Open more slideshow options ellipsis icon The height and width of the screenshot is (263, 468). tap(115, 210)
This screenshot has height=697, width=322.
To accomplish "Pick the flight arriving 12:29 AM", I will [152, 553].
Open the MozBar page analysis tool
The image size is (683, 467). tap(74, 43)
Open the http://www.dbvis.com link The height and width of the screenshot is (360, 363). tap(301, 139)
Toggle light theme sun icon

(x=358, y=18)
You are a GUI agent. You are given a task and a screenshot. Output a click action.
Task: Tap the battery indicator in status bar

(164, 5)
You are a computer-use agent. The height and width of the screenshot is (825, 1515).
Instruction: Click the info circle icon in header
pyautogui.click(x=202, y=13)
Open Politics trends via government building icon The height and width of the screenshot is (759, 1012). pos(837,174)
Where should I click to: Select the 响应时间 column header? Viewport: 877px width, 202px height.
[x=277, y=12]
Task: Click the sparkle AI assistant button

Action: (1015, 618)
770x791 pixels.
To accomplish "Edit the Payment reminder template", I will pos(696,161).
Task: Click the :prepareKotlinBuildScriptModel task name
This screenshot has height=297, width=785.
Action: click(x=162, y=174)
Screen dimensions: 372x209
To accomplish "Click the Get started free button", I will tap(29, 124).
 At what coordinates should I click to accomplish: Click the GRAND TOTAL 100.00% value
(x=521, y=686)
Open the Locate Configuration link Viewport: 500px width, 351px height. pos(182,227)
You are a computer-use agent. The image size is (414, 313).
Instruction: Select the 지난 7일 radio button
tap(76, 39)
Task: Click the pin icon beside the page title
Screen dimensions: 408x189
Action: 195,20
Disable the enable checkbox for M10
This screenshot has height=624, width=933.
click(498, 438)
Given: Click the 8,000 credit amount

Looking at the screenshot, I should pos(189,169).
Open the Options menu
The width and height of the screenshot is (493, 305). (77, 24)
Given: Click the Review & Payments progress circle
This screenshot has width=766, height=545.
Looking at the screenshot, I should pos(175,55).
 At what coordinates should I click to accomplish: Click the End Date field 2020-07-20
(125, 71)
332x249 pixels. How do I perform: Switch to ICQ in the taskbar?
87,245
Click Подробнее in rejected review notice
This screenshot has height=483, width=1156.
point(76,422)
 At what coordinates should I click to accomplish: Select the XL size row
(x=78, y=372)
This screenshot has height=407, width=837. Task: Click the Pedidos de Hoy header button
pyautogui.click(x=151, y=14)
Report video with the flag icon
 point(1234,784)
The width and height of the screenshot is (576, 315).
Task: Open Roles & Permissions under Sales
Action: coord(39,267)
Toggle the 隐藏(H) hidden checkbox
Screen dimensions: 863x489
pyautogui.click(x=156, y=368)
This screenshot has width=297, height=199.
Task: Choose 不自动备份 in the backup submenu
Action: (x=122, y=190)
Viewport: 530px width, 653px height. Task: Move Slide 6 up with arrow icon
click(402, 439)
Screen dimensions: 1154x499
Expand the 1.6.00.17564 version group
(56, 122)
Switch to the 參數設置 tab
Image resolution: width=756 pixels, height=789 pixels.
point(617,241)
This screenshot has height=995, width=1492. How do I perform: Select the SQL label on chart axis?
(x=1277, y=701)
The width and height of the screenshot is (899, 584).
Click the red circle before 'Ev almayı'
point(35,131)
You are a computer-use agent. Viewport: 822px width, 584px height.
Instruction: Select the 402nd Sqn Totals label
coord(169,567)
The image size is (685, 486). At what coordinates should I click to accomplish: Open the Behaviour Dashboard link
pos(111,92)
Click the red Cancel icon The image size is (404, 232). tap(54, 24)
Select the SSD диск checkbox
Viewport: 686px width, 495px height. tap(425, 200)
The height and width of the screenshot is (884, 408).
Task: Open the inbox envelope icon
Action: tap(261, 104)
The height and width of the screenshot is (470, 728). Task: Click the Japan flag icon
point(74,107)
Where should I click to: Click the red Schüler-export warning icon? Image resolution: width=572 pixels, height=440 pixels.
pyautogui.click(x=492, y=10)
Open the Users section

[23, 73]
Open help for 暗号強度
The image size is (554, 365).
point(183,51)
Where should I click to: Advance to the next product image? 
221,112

PROBLEM:
Please reproduce exactly the lines from the first one of the records above through the line containing "You are a GUI", both included, and nothing else.

REPLY:
Open more slideshow options ellipsis icon The height and width of the screenshot is (263, 468). tap(115, 210)
This screenshot has height=697, width=322.
To accomplish "Pick the flight arriving 12:29 AM", I will [152, 553].
Open the MozBar page analysis tool
The image size is (683, 467). tap(74, 43)
Open the http://www.dbvis.com link The height and width of the screenshot is (360, 363). tap(301, 139)
Toggle light theme sun icon

(x=358, y=18)
You are a GUI agent. You are given a task and a screenshot. Output a click action.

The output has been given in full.